■ Task description:
When you reproduce the data, keep every word exactly as it stands and leave the pictures out.

(Stored dataset items)
____
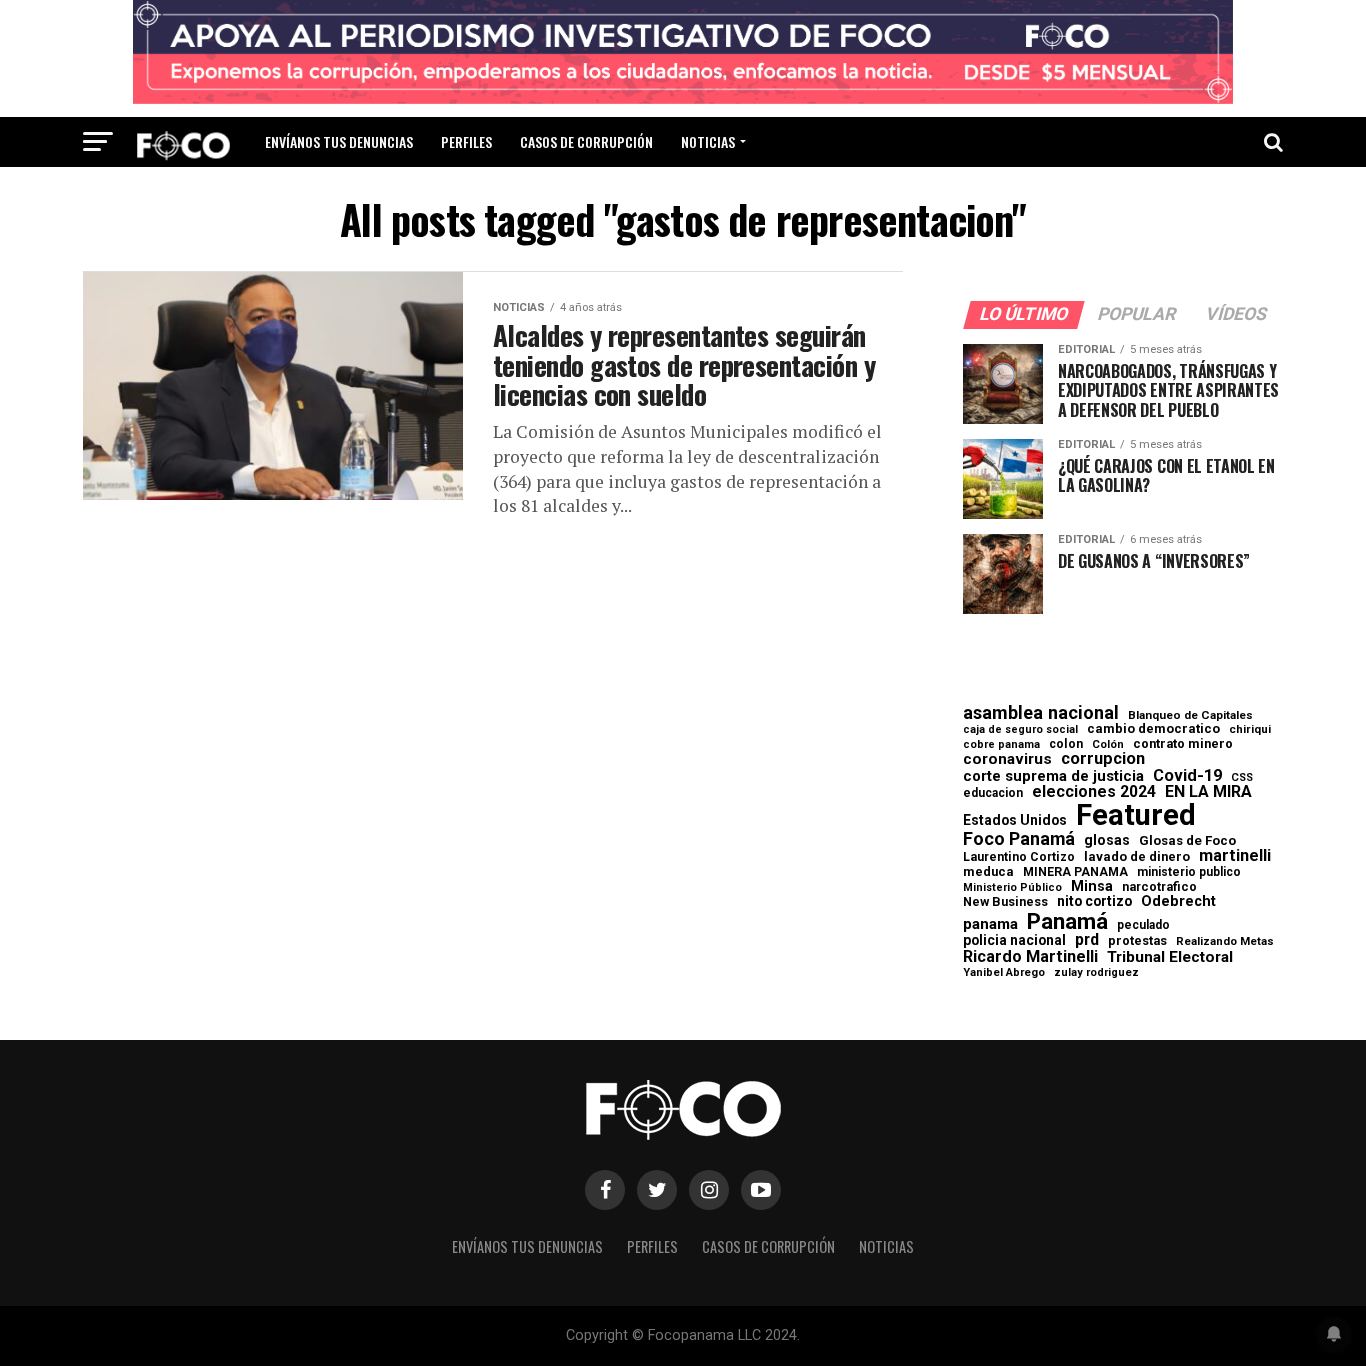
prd (1087, 940)
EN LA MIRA (1208, 792)
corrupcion (1103, 759)
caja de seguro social (1020, 730)
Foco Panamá (1019, 839)
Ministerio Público (1012, 888)
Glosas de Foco (1187, 840)
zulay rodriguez (1096, 973)
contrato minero (1183, 744)
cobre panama (1001, 745)
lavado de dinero (1137, 857)
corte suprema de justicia (1053, 776)
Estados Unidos (1015, 821)
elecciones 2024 (1094, 792)
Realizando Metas (1225, 941)
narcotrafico (1159, 887)
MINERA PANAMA (1075, 872)
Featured (1136, 815)
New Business (1005, 902)
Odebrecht (1178, 901)
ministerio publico (1189, 872)
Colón (1108, 744)
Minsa (1092, 886)
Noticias (708, 141)
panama (990, 924)
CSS (1242, 778)
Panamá (1067, 921)
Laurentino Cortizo (1019, 857)
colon (1066, 744)
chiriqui (1250, 729)
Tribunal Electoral (1170, 957)
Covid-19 (1187, 776)
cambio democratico (1153, 729)
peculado (1143, 925)
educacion (993, 793)
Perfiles (466, 141)
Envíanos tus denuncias (339, 141)
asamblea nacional (1041, 713)
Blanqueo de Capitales (1190, 716)
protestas (1137, 941)
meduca (988, 872)
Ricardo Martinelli (1030, 957)
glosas (1107, 840)
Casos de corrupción (586, 141)
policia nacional (1014, 941)
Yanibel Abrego (1004, 972)
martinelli (1235, 856)
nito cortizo (1094, 902)
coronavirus (1007, 759)
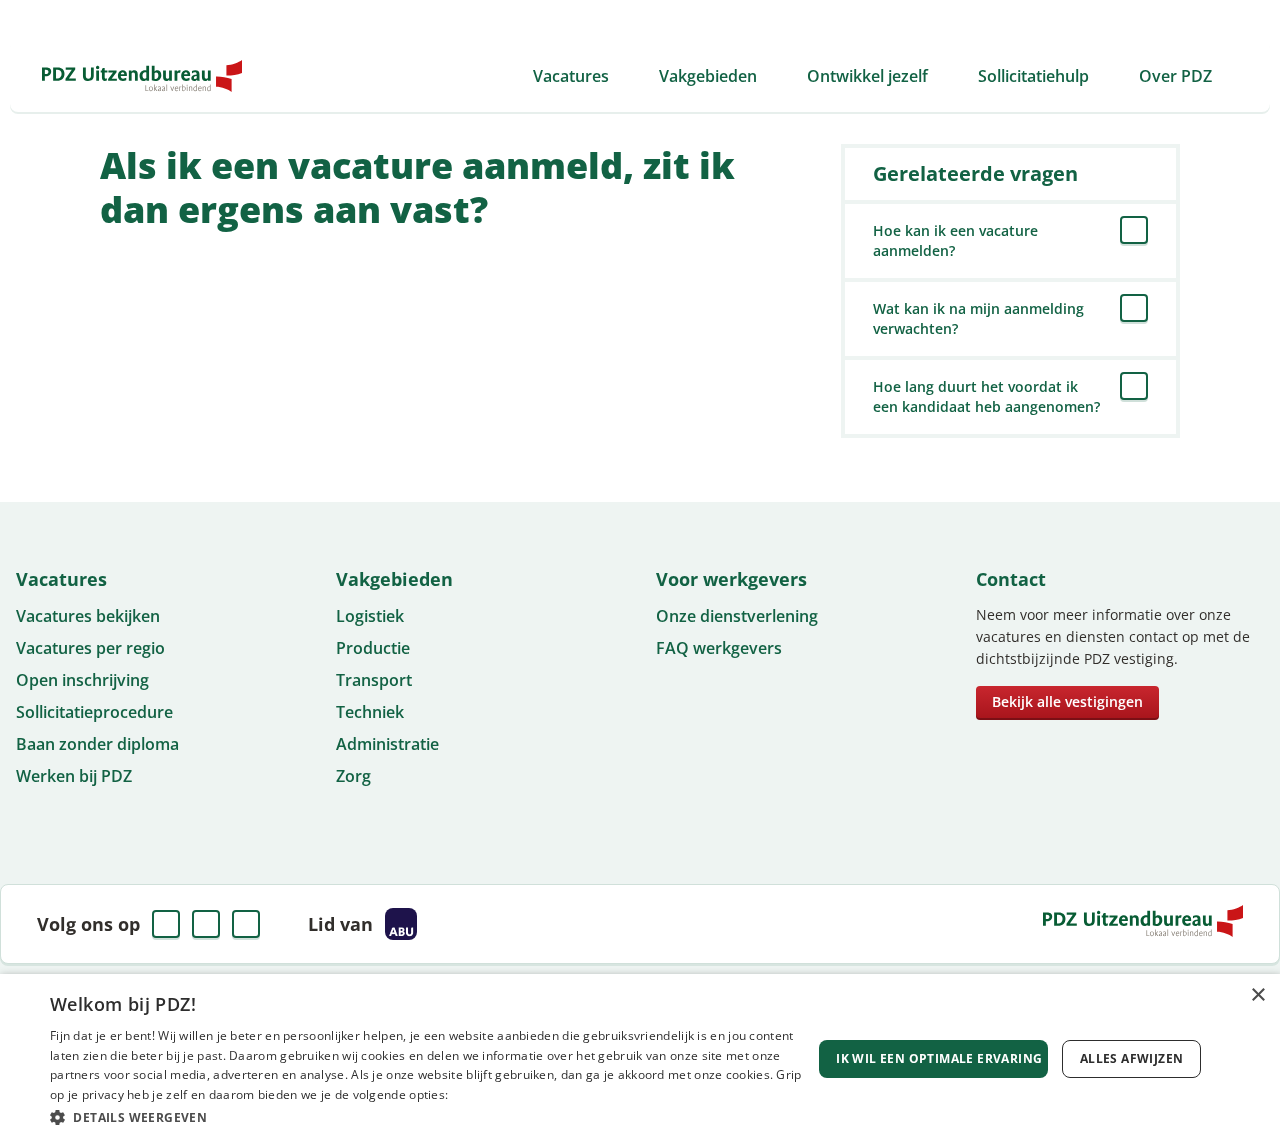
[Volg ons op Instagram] (246, 924)
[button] (430, 1117)
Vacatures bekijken (88, 616)
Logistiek (370, 616)
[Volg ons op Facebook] (166, 924)
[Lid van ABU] (401, 924)
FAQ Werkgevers (1015, 19)
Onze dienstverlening (737, 616)
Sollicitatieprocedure (94, 712)
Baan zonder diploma (97, 744)
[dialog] (640, 1059)
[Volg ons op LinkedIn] (206, 924)
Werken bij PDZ (74, 776)
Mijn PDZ (1124, 19)
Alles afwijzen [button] (1132, 1058)
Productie (373, 648)
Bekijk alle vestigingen (1067, 701)
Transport (374, 680)
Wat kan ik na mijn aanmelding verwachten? (978, 318)
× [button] (1257, 995)
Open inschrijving (82, 680)
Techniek (370, 712)
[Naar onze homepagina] (142, 76)
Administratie (387, 744)
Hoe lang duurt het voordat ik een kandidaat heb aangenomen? (986, 396)
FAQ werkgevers (719, 648)
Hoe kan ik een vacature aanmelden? (955, 240)
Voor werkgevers (879, 19)
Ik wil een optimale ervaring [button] (939, 1058)
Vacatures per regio (90, 648)
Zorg (353, 776)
____
■ The answer:
prd (1087, 940)
EN LA MIRA (1208, 792)
corrupcion (1103, 759)
caja de seguro social (1020, 730)
Foco Panamá (1019, 839)
Ministerio Público (1012, 888)
Glosas de Foco (1187, 840)
zulay rodriguez (1096, 973)
contrato minero (1183, 744)
cobre panama (1001, 745)
lavado de dinero (1137, 857)
corte suprema de justicia (1053, 776)
Estados Unidos (1015, 821)
elecciones 2024 (1094, 792)
Realizando Metas (1225, 941)
narcotrafico (1159, 887)
MINERA PANAMA (1075, 872)
Featured (1136, 815)
New Business (1005, 902)
Odebrecht (1178, 901)
ministerio publico (1189, 872)
Colón (1108, 744)
Minsa (1092, 886)
Noticias (708, 141)
panama (990, 924)
CSS (1242, 778)
Panamá (1067, 921)
Laurentino Cortizo (1019, 857)
colon (1066, 744)
chiriqui (1250, 729)
Tribunal Electoral (1170, 957)
Covid-19 (1187, 776)
cambio democratico (1153, 729)
peculado (1143, 925)
educacion (993, 793)
Perfiles (466, 141)
Envíanos tus denuncias (339, 141)
asamblea nacional (1041, 713)
Blanqueo de Capitales (1190, 716)
protestas (1137, 941)
meduca (988, 872)
Ricardo Martinelli (1030, 957)
glosas (1107, 840)
Casos de corrupción (586, 141)
policia nacional (1014, 941)
Yanibel Abrego (1004, 972)
martinelli (1235, 856)
nito cortizo (1094, 902)
coronavirus (1007, 759)
[Volg ons op Instagram] (246, 924)
[button] (430, 1117)
Vacatures bekijken (88, 616)
Logistiek (370, 616)
[Volg ons op Facebook] (166, 924)
[Lid van ABU] (401, 924)
FAQ Werkgevers (1015, 19)
Onze dienstverlening (737, 616)
Sollicitatieprocedure (94, 712)
Baan zonder diploma (97, 744)
[dialog] (640, 1059)
[Volg ons op LinkedIn] (206, 924)
Werken bij PDZ (74, 776)
Mijn PDZ (1124, 19)
Alles afwijzen [button] (1132, 1058)
Productie (373, 648)
Bekijk alle vestigingen (1067, 701)
Transport (374, 680)
Wat kan ik na mijn aanmelding verwachten? (978, 318)
× [button] (1257, 995)
Open inschrijving (82, 680)
Techniek (370, 712)
[Naar onze homepagina] (142, 76)
Administratie (387, 744)
Hoe lang duurt het voordat ik een kandidaat heb aangenomen? (986, 396)
FAQ werkgevers (719, 648)
Hoe kan ik een vacature aanmelden? (955, 240)
Voor werkgevers (879, 19)
Ik wil een optimale ervaring [button] (939, 1058)
Vacatures per regio (90, 648)
Zorg (353, 776)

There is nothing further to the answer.